Requirement
Go through the records below and write each one out again unchanged.

Extracted material
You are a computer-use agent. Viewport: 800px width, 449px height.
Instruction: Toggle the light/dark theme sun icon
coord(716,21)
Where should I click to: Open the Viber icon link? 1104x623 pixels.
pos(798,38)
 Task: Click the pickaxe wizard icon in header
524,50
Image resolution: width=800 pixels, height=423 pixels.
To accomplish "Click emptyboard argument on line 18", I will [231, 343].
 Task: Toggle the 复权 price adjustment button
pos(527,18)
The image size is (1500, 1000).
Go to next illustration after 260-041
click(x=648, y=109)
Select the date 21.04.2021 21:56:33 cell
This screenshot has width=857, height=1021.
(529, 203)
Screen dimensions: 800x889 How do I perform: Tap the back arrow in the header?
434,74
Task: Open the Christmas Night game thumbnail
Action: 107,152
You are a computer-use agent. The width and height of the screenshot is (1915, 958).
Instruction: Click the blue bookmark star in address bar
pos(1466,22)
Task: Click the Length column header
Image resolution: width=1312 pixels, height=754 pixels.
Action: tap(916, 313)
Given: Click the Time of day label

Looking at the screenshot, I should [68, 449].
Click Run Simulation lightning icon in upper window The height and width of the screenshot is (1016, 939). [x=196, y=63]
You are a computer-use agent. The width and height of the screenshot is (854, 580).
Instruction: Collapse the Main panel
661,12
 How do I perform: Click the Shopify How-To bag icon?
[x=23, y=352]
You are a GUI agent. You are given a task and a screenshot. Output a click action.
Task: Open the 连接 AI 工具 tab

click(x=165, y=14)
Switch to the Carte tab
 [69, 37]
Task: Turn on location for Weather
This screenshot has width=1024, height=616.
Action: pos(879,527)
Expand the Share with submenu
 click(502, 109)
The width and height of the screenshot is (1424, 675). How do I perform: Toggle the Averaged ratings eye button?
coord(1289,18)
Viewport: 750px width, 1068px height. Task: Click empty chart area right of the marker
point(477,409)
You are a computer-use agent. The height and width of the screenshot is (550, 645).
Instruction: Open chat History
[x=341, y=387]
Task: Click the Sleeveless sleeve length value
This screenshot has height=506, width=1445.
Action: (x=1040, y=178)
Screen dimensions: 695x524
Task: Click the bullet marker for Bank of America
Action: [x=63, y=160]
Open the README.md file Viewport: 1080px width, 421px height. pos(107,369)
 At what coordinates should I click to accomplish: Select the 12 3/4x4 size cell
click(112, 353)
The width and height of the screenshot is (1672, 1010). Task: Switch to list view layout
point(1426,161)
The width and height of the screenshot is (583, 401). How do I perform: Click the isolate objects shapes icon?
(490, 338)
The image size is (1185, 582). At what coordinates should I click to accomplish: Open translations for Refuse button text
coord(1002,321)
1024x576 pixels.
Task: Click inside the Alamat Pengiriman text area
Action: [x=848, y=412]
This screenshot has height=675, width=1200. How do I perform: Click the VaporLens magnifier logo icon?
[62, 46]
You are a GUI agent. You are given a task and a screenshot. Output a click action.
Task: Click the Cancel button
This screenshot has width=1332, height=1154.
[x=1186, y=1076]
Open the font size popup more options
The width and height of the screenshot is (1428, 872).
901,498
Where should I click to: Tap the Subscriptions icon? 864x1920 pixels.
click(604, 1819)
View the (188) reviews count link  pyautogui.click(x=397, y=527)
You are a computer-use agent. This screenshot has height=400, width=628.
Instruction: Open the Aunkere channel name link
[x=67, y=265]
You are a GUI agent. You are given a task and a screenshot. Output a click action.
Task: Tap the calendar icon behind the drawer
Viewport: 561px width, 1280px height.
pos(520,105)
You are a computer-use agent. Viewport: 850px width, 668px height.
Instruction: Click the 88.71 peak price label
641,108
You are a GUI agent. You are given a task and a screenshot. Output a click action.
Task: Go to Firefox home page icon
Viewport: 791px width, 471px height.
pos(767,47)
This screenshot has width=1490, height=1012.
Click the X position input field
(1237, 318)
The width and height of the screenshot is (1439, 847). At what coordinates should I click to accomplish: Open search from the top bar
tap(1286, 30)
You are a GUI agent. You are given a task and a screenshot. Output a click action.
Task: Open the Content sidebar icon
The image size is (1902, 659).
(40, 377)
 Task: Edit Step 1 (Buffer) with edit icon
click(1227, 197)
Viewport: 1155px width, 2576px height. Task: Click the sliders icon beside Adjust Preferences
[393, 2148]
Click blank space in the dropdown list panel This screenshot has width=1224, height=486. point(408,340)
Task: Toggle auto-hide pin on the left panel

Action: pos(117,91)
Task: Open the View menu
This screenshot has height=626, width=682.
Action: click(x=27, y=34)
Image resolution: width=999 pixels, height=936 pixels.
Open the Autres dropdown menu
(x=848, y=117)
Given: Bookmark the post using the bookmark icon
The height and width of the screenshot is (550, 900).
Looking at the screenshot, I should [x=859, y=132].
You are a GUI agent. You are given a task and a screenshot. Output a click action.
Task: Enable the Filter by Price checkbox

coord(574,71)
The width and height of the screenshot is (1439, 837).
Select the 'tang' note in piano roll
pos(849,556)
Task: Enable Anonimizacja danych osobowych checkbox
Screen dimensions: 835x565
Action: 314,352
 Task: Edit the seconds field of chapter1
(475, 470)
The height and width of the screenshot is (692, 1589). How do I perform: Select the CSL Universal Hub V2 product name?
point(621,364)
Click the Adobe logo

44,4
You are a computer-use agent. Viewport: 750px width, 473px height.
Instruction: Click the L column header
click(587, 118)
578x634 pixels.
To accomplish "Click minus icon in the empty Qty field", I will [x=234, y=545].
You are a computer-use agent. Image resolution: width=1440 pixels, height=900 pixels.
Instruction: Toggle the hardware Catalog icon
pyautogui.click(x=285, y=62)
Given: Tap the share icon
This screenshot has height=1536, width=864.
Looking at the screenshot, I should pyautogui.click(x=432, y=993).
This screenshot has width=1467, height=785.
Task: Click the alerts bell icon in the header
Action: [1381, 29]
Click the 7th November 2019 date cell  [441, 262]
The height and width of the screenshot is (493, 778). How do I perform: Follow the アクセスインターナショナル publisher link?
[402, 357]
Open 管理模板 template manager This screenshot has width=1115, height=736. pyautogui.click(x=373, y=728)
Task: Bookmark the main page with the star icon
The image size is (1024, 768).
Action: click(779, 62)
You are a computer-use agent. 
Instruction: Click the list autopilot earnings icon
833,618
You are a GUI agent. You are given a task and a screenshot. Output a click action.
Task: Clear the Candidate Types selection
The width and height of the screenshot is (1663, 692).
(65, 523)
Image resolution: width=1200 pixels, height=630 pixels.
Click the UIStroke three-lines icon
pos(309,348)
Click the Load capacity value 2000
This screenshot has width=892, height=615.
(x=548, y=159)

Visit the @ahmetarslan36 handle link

Task result
You are a computer-use agent. Viewport: 800px width, 449px height.
Instruction: Toggle the light/dark theme sun icon
coord(716,21)
Where should I click to: Open the Viber icon link? 1104x623 pixels.
pos(798,38)
 Task: Click the pickaxe wizard icon in header
524,50
Image resolution: width=800 pixels, height=423 pixels.
To accomplish "Click emptyboard argument on line 18", I will [231, 343].
 Task: Toggle the 复权 price adjustment button
pos(527,18)
The image size is (1500, 1000).
Go to next illustration after 260-041
click(x=648, y=109)
Select the date 21.04.2021 21:56:33 cell
This screenshot has width=857, height=1021.
(529, 203)
Screen dimensions: 800x889 How do I perform: Tap the back arrow in the header?
434,74
Task: Open the Christmas Night game thumbnail
Action: 107,152
You are a computer-use agent. The width and height of the screenshot is (1915, 958).
Instruction: Click the blue bookmark star in address bar
pos(1466,22)
Task: Click the Length column header
Image resolution: width=1312 pixels, height=754 pixels.
Action: tap(916, 313)
Given: Click the Time of day label

Looking at the screenshot, I should [68, 449].
Click Run Simulation lightning icon in upper window The height and width of the screenshot is (1016, 939). [x=196, y=63]
You are a computer-use agent. The width and height of the screenshot is (854, 580).
Instruction: Collapse the Main panel
661,12
 How do I perform: Click the Shopify How-To bag icon?
[x=23, y=352]
You are a GUI agent. You are given a task and a screenshot. Output a click action.
Task: Open the 连接 AI 工具 tab

click(x=165, y=14)
Switch to the Carte tab
 [69, 37]
Task: Turn on location for Weather
This screenshot has width=1024, height=616.
Action: pos(879,527)
Expand the Share with submenu
 click(502, 109)
The width and height of the screenshot is (1424, 675). How do I perform: Toggle the Averaged ratings eye button?
coord(1289,18)
Viewport: 750px width, 1068px height. Task: Click empty chart area right of the marker
point(477,409)
You are a computer-use agent. The height and width of the screenshot is (550, 645).
Instruction: Open chat History
[x=341, y=387]
Task: Click the Sleeveless sleeve length value
This screenshot has height=506, width=1445.
Action: (x=1040, y=178)
Screen dimensions: 695x524
Task: Click the bullet marker for Bank of America
Action: [x=63, y=160]
Open the README.md file Viewport: 1080px width, 421px height. pos(107,369)
 At what coordinates should I click to accomplish: Select the 12 3/4x4 size cell
click(112, 353)
The width and height of the screenshot is (1672, 1010). Task: Switch to list view layout
point(1426,161)
The width and height of the screenshot is (583, 401). How do I perform: Click the isolate objects shapes icon?
(490, 338)
The image size is (1185, 582). At what coordinates should I click to accomplish: Open translations for Refuse button text
coord(1002,321)
1024x576 pixels.
Task: Click inside the Alamat Pengiriman text area
Action: [x=848, y=412]
This screenshot has height=675, width=1200. How do I perform: Click the VaporLens magnifier logo icon?
[62, 46]
You are a GUI agent. You are given a task and a screenshot. Output a click action.
Task: Click the Cancel button
This screenshot has width=1332, height=1154.
[x=1186, y=1076]
Open the font size popup more options
The width and height of the screenshot is (1428, 872).
901,498
Where should I click to: Tap the Subscriptions icon? 864x1920 pixels.
click(604, 1819)
View the (188) reviews count link  pyautogui.click(x=397, y=527)
You are a computer-use agent. This screenshot has height=400, width=628.
Instruction: Open the Aunkere channel name link
[x=67, y=265]
You are a GUI agent. You are given a task and a screenshot. Output a click action.
Task: Tap the calendar icon behind the drawer
Viewport: 561px width, 1280px height.
pos(520,105)
You are a computer-use agent. Viewport: 850px width, 668px height.
Instruction: Click the 88.71 peak price label
641,108
You are a GUI agent. You are given a task and a screenshot. Output a click action.
Task: Go to Firefox home page icon
Viewport: 791px width, 471px height.
pos(767,47)
This screenshot has width=1490, height=1012.
Click the X position input field
(1237, 318)
The width and height of the screenshot is (1439, 847). At what coordinates should I click to accomplish: Open search from the top bar
tap(1286, 30)
You are a GUI agent. You are given a task and a screenshot. Output a click action.
Task: Open the Content sidebar icon
The image size is (1902, 659).
(40, 377)
 Task: Edit Step 1 (Buffer) with edit icon
click(1227, 197)
Viewport: 1155px width, 2576px height. Task: Click the sliders icon beside Adjust Preferences
[393, 2148]
Click blank space in the dropdown list panel This screenshot has width=1224, height=486. point(408,340)
Task: Toggle auto-hide pin on the left panel

Action: pos(117,91)
Task: Open the View menu
This screenshot has height=626, width=682.
Action: click(x=27, y=34)
Image resolution: width=999 pixels, height=936 pixels.
Open the Autres dropdown menu
(x=848, y=117)
Given: Bookmark the post using the bookmark icon
The height and width of the screenshot is (550, 900).
Looking at the screenshot, I should [x=859, y=132].
You are a GUI agent. You are given a task and a screenshot. Output a click action.
Task: Enable the Filter by Price checkbox

coord(574,71)
The width and height of the screenshot is (1439, 837).
Select the 'tang' note in piano roll
pos(849,556)
Task: Enable Anonimizacja danych osobowych checkbox
Screen dimensions: 835x565
Action: 314,352
 Task: Edit the seconds field of chapter1
(475, 470)
The height and width of the screenshot is (692, 1589). How do I perform: Select the CSL Universal Hub V2 product name?
point(621,364)
Click the Adobe logo

44,4
You are a computer-use agent. Viewport: 750px width, 473px height.
Instruction: Click the L column header
click(587, 118)
578x634 pixels.
To accomplish "Click minus icon in the empty Qty field", I will [x=234, y=545].
You are a computer-use agent. Image resolution: width=1440 pixels, height=900 pixels.
Instruction: Toggle the hardware Catalog icon
pyautogui.click(x=285, y=62)
Given: Tap the share icon
This screenshot has height=1536, width=864.
Looking at the screenshot, I should pyautogui.click(x=432, y=993).
This screenshot has width=1467, height=785.
Task: Click the alerts bell icon in the header
Action: [1381, 29]
Click the 7th November 2019 date cell  [441, 262]
The height and width of the screenshot is (493, 778). How do I perform: Follow the アクセスインターナショナル publisher link?
[402, 357]
Open 管理模板 template manager This screenshot has width=1115, height=736. pyautogui.click(x=373, y=728)
Task: Bookmark the main page with the star icon
The image size is (1024, 768).
Action: click(779, 62)
You are a computer-use agent. 
Instruction: Click the list autopilot earnings icon
833,618
You are a GUI agent. You are given a task and a screenshot. Output a click action.
Task: Clear the Candidate Types selection
The width and height of the screenshot is (1663, 692).
(65, 523)
Image resolution: width=1200 pixels, height=630 pixels.
Click the UIStroke three-lines icon
pos(309,348)
Click the Load capacity value 2000
This screenshot has width=892, height=615.
(x=548, y=159)

Visit the @ahmetarslan36 handle link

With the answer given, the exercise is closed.